→ **Task prompt**
Your answer should be a single number: the count of lines in the records below containing the word "will".

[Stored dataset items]
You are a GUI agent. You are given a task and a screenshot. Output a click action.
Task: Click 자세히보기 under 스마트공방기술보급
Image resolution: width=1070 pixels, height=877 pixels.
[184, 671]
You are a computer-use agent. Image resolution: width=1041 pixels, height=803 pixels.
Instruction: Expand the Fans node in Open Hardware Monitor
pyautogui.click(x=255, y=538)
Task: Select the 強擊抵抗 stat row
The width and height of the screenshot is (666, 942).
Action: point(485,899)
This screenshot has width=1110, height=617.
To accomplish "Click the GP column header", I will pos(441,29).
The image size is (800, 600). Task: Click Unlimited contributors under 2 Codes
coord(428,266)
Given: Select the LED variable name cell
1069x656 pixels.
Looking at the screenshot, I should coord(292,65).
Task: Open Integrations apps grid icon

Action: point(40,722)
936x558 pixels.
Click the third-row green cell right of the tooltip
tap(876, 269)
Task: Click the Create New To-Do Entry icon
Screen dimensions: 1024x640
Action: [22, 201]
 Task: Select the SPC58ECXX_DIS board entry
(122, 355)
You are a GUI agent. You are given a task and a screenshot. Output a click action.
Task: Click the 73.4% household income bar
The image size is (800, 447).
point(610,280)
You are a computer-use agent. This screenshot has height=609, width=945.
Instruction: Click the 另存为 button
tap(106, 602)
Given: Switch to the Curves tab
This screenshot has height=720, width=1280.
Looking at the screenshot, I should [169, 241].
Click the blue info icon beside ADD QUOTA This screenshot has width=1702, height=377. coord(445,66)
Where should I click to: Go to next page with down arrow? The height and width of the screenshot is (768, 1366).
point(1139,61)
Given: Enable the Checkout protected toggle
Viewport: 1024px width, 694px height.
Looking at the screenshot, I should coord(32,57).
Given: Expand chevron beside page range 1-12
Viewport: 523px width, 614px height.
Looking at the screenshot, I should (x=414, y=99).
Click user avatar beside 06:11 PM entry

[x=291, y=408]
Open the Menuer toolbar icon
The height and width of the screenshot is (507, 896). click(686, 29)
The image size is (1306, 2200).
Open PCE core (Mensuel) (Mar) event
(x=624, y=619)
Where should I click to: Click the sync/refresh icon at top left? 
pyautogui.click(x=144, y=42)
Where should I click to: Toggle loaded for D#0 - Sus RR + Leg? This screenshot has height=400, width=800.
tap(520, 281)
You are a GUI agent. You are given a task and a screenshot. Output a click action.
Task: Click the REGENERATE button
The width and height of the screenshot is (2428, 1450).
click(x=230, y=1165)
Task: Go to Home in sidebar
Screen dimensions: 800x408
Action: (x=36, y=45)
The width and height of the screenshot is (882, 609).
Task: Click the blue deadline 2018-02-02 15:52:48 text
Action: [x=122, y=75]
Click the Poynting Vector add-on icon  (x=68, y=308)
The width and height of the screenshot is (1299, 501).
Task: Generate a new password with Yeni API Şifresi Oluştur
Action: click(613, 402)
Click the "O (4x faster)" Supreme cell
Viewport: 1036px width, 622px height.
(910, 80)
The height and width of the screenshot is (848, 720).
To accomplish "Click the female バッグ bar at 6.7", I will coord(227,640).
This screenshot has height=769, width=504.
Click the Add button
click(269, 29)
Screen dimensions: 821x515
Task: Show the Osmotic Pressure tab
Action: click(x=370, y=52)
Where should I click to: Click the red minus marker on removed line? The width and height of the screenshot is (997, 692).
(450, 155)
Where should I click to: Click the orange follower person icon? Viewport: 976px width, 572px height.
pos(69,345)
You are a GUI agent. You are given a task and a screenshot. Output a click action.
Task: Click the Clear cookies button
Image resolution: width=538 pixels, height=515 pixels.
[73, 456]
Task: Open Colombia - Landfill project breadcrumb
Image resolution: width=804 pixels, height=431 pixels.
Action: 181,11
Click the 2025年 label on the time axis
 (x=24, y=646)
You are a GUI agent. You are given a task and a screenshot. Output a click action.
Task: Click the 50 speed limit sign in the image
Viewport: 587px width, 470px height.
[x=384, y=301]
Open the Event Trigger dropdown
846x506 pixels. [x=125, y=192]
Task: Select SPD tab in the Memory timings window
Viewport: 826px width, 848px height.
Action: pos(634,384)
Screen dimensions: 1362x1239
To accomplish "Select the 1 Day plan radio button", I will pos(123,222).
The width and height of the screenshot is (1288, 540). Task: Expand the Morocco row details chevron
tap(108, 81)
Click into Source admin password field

→ **Solved exercise**
3